__Problem to work on__
Render the lines below as a two-column CSV headed "target" and "click", with one row per line holding its text and its answer, each in its own quoted field with line breaks replaced by spaces. Leave the pictures out.

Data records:
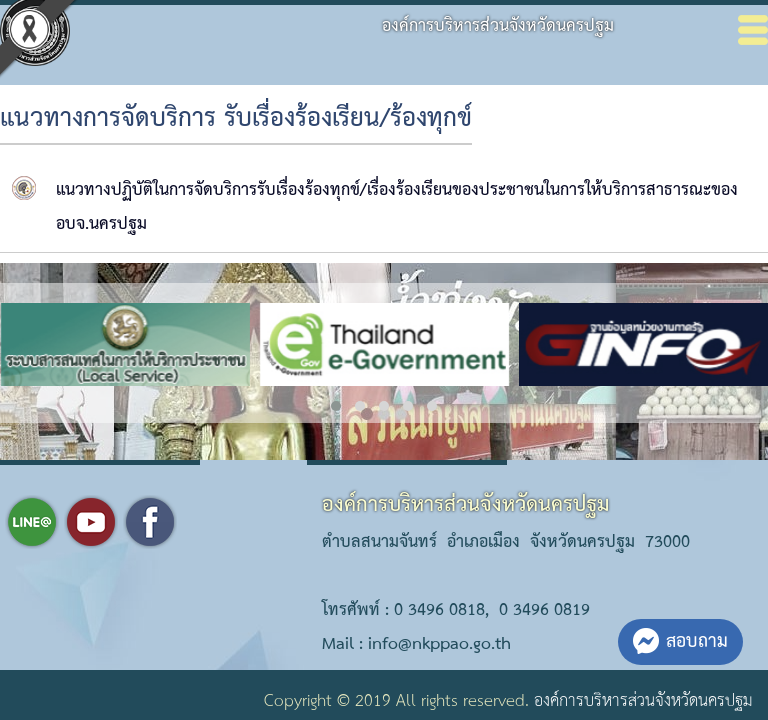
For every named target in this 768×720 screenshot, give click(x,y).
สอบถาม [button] (680, 641)
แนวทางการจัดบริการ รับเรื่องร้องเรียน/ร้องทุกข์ (236, 119)
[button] (336, 406)
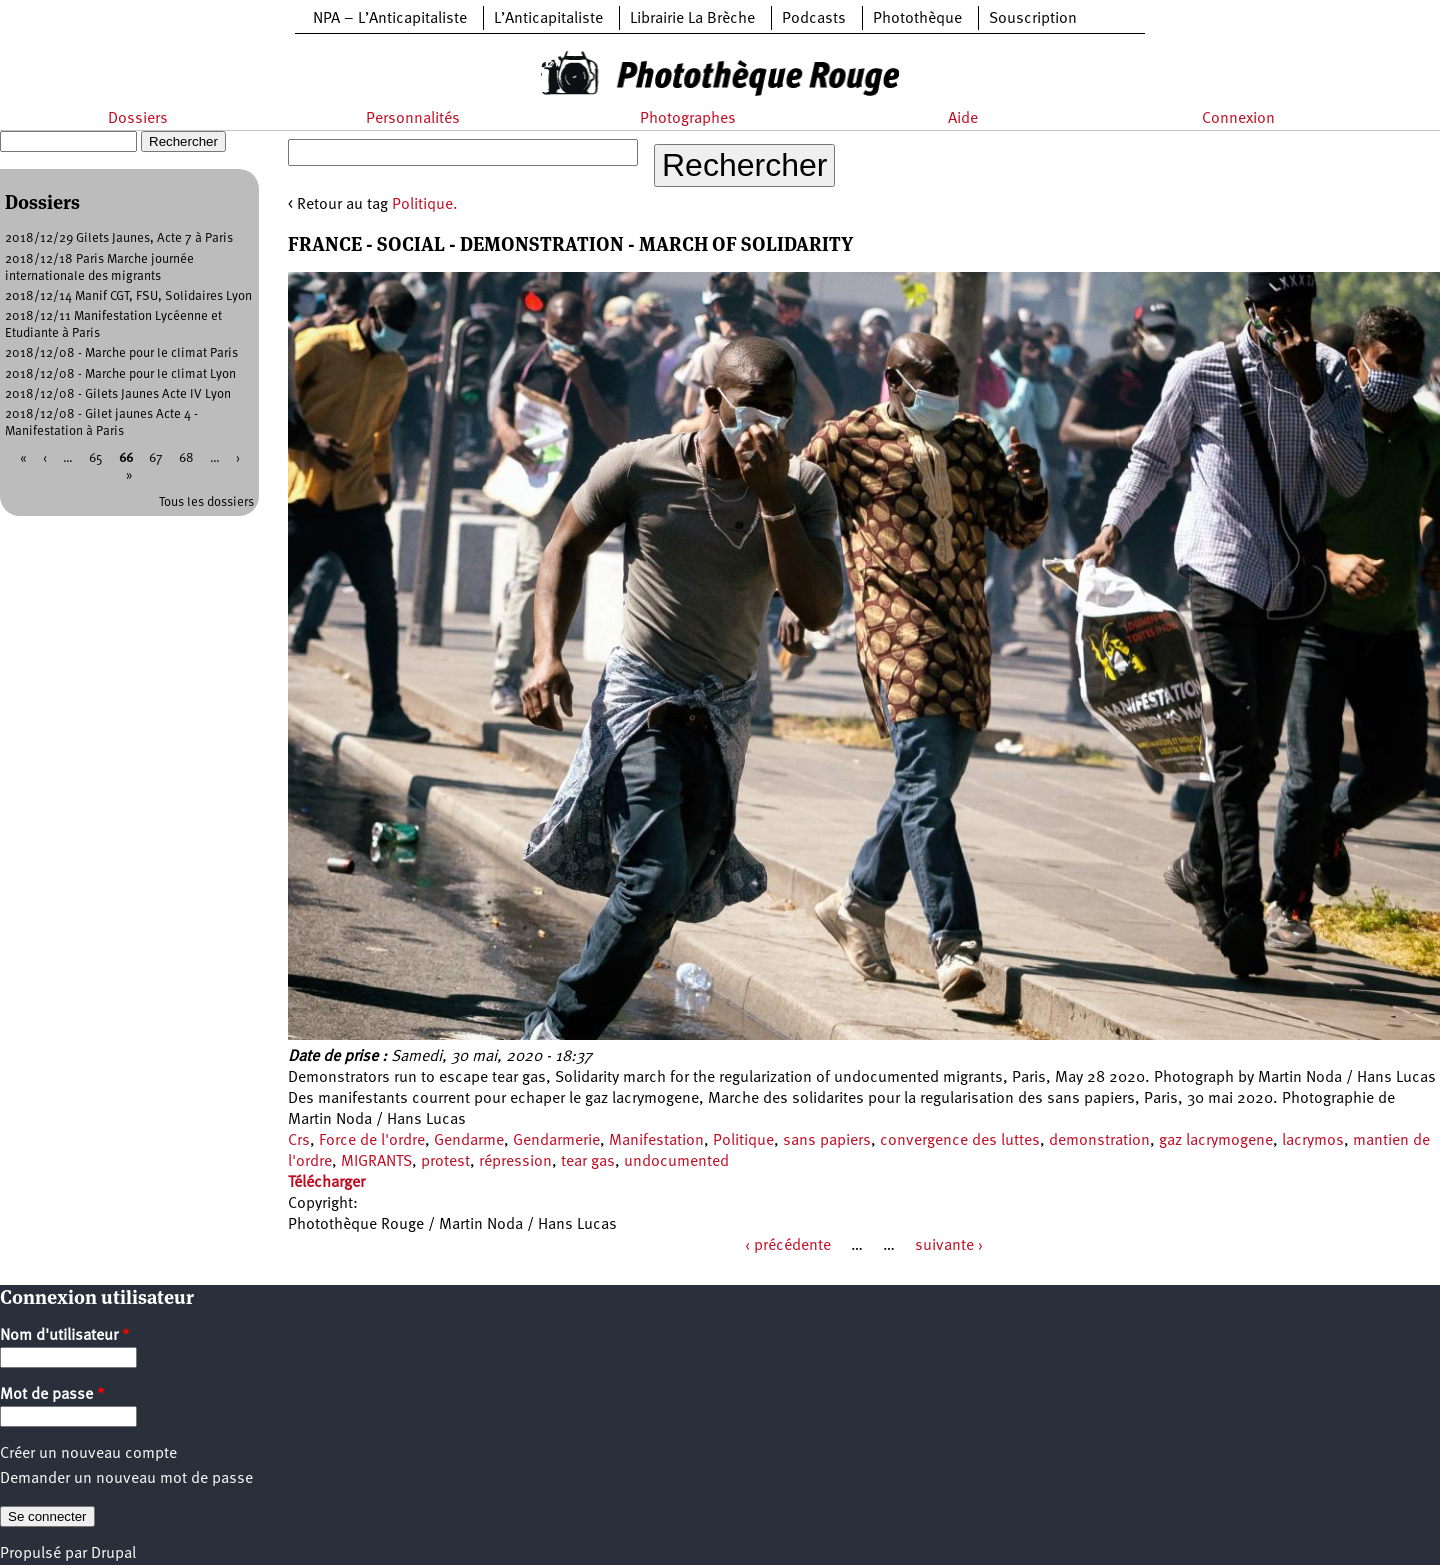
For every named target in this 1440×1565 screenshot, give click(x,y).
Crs (299, 1141)
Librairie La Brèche (692, 19)
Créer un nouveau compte (88, 1454)
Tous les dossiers (206, 502)
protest (445, 1162)
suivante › (949, 1246)
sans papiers (827, 1141)
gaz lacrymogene (1216, 1141)
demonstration (1099, 1141)
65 (96, 458)
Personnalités (413, 119)
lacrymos (1313, 1141)
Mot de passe (52, 1395)
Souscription (1033, 19)
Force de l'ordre (372, 1141)
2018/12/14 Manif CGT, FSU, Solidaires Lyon (128, 296)
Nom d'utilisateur (65, 1336)
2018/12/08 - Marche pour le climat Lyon (120, 374)
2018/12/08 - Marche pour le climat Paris (121, 353)
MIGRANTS (376, 1162)
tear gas (588, 1162)
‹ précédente (788, 1246)
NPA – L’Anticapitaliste (390, 19)
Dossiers (138, 119)
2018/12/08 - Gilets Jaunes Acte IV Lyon (118, 394)
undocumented (676, 1162)
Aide (963, 119)
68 (186, 458)
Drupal (113, 1554)
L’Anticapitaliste (548, 19)
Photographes (688, 119)
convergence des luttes (960, 1141)
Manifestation (656, 1141)
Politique (743, 1141)
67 (156, 458)
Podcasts (814, 19)
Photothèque (917, 19)
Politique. (425, 205)
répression (515, 1162)
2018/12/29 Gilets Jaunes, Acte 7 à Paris (119, 238)
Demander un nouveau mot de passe (126, 1479)
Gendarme (469, 1141)
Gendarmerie (556, 1141)
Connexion (1238, 119)
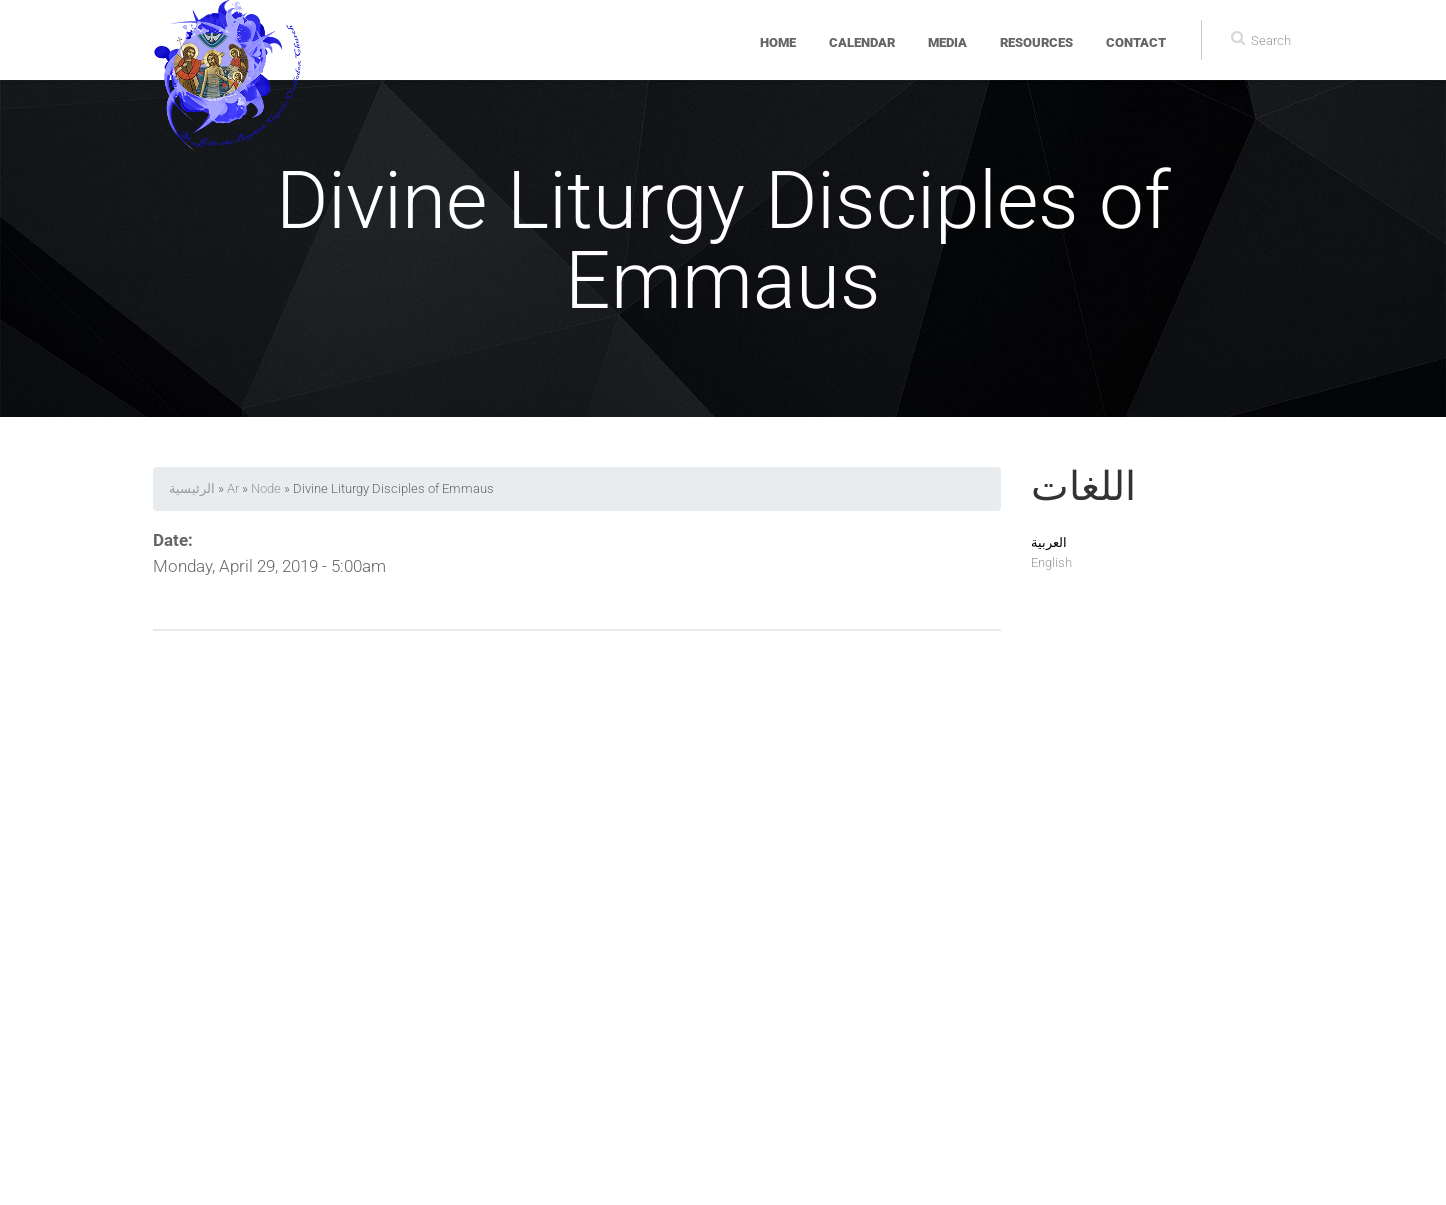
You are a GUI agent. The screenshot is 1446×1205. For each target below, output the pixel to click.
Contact (1136, 42)
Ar (233, 488)
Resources (1036, 42)
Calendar (862, 42)
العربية (1049, 542)
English (1051, 562)
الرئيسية (192, 488)
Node (266, 488)
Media (947, 42)
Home (778, 42)
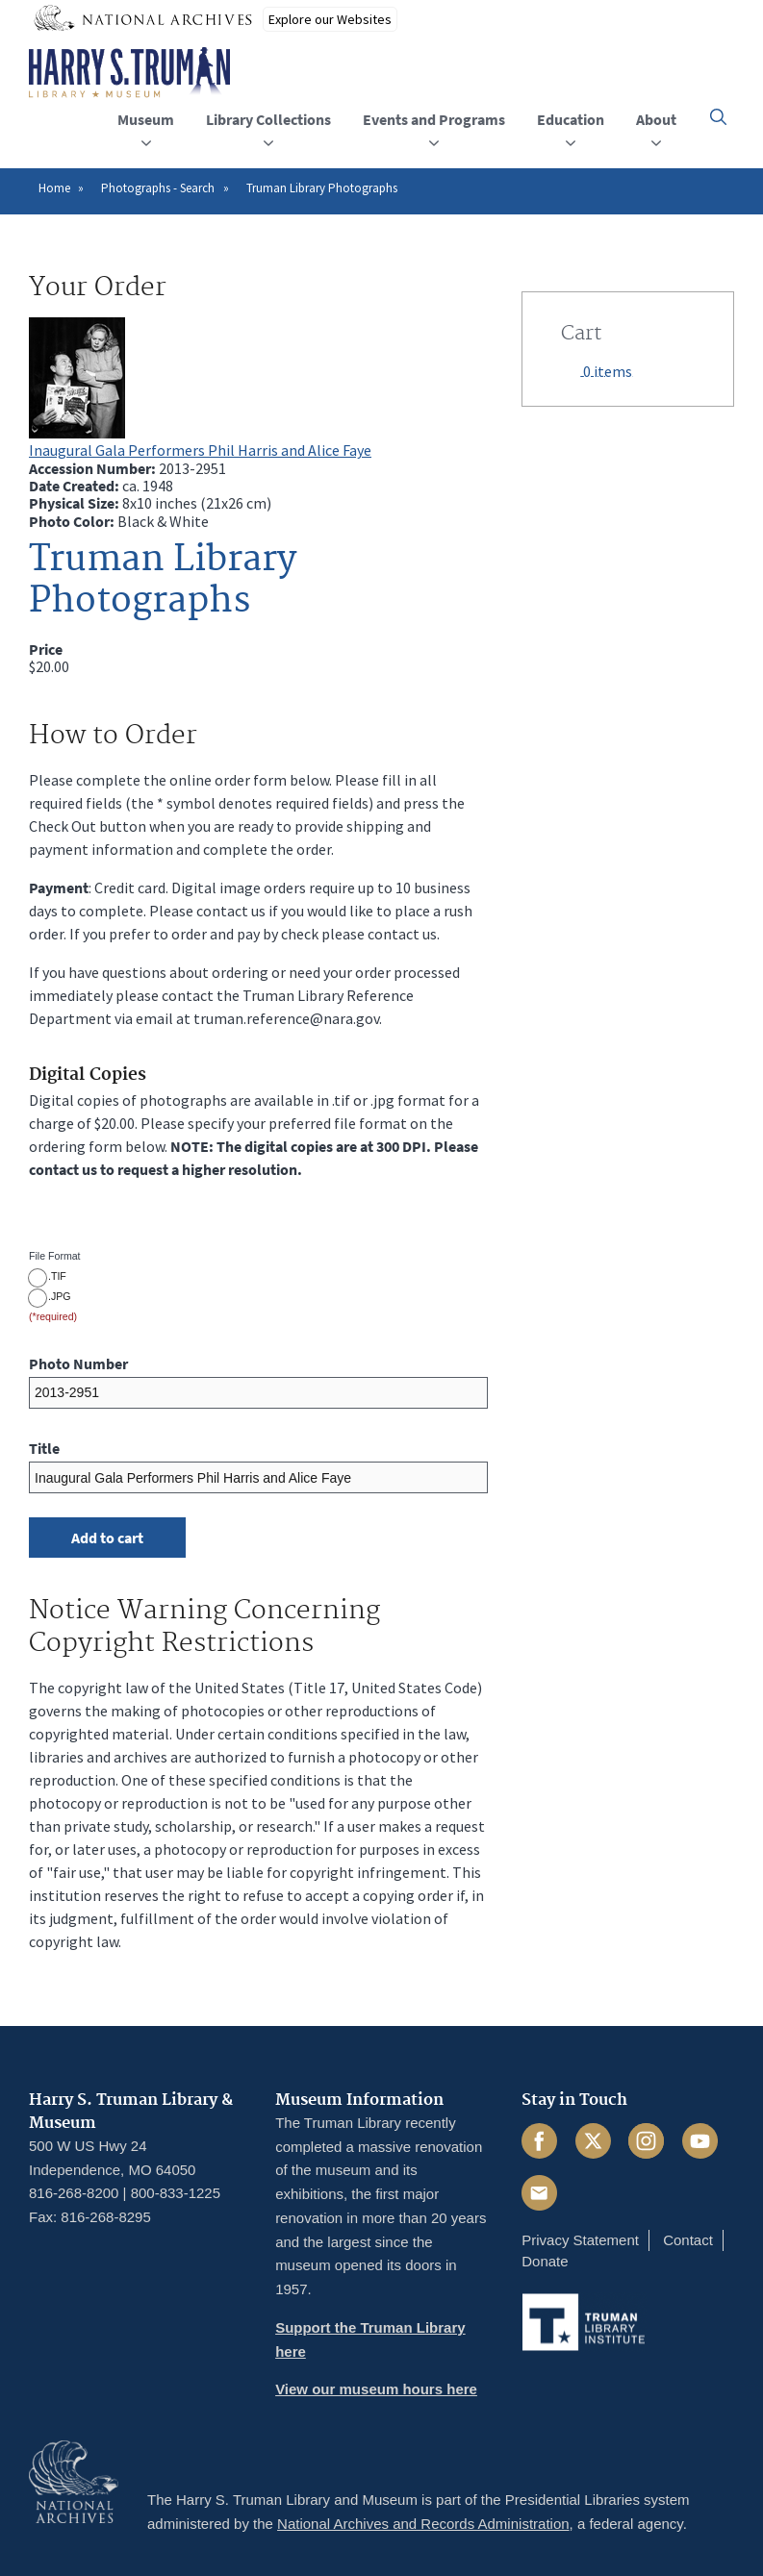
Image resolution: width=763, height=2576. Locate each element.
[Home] (129, 73)
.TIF (57, 1276)
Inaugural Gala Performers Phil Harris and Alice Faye (200, 450)
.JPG (59, 1296)
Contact (688, 2240)
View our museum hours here (376, 2389)
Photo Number (78, 1363)
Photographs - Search (158, 188)
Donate (544, 2261)
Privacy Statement (580, 2240)
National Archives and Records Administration (423, 2523)
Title (44, 1448)
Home (54, 188)
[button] (718, 117)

__Answer to this task__
target,click
"For every named target in this 768×720 screenshot, give click(x,y). สอบถาม [button]","(680, 641)"
"แนวทางการจัดบริการ รับเรื่องร้องเรียน/ร้องทุกข์","(236, 119)"
"[button]","(336, 406)"
"For every named target in this 1440×1565 screenshot, give click(x,y). Crs","(299, 1141)"
"Librairie La Brèche","(692, 19)"
"Créer un nouveau compte","(88, 1454)"
"Tous les dossiers","(206, 502)"
"protest","(445, 1162)"
"suivante ›","(949, 1246)"
"sans papiers","(827, 1141)"
"gaz lacrymogene","(1216, 1141)"
"demonstration","(1099, 1141)"
"65","(96, 458)"
"Personnalités","(413, 119)"
"lacrymos","(1313, 1141)"
"Mot de passe","(52, 1395)"
"Souscription","(1033, 19)"
"Force de l'ordre","(372, 1141)"
"2018/12/14 Manif CGT, FSU, Solidaires Lyon","(128, 296)"
"Nom d'utilisateur","(65, 1336)"
"2018/12/08 - Marche pour le climat Lyon","(120, 374)"
"2018/12/08 - Marche pour le climat Paris","(121, 353)"
"MIGRANTS","(376, 1162)"
"tear gas","(588, 1162)"
"‹ précédente","(788, 1246)"
"NPA – L’Anticapitaliste","(390, 19)"
"Dossiers","(138, 119)"
"2018/12/08 - Gilets Jaunes Acte IV Lyon","(118, 394)"
"undocumented","(676, 1162)"
"Aide","(963, 119)"
"68","(186, 458)"
"Drupal","(113, 1554)"
"L’Anticapitaliste","(548, 19)"
"Photographes","(688, 119)"
"convergence des luttes","(960, 1141)"
"Manifestation","(656, 1141)"
"Politique","(743, 1141)"
"67","(156, 458)"
"Podcasts","(814, 19)"
"Photothèque","(917, 19)"
"Politique.","(425, 205)"
"répression","(515, 1162)"
"2018/12/29 Gilets Jaunes, Acte 7 à Paris","(119, 238)"
"Demander un nouveau mot de passe","(126, 1479)"
"Gendarme","(469, 1141)"
"Gendarmerie","(556, 1141)"
"Connexion","(1238, 119)"
"You are a GUI agent. The screenshot is 1446×1205. For each target below, output the pixel to click. Contact","(1136, 42)"
"Ar","(233, 488)"
"Resources","(1036, 42)"
"Calendar","(862, 42)"
"العربية","(1049, 542)"
"English","(1051, 562)"
"الرئيسية","(192, 488)"
"Node","(266, 488)"
"Media","(947, 42)"
"Home","(778, 42)"
"Image resolution: width=763, height=2576. Locate each element. [Home]","(129, 73)"
".TIF","(57, 1276)"
"Inaugural Gala Performers Phil Harris and Alice Faye","(200, 450)"
".JPG","(59, 1296)"
"Contact","(688, 2240)"
"View our museum hours here","(376, 2389)"
"Photo Number","(78, 1363)"
"Photographs - Search","(158, 188)"
"Donate","(544, 2261)"
"Privacy Statement","(580, 2240)"
"National Archives and Records Administration","(423, 2523)"
"Title","(44, 1448)"
"Home","(54, 188)"
"[button]","(718, 117)"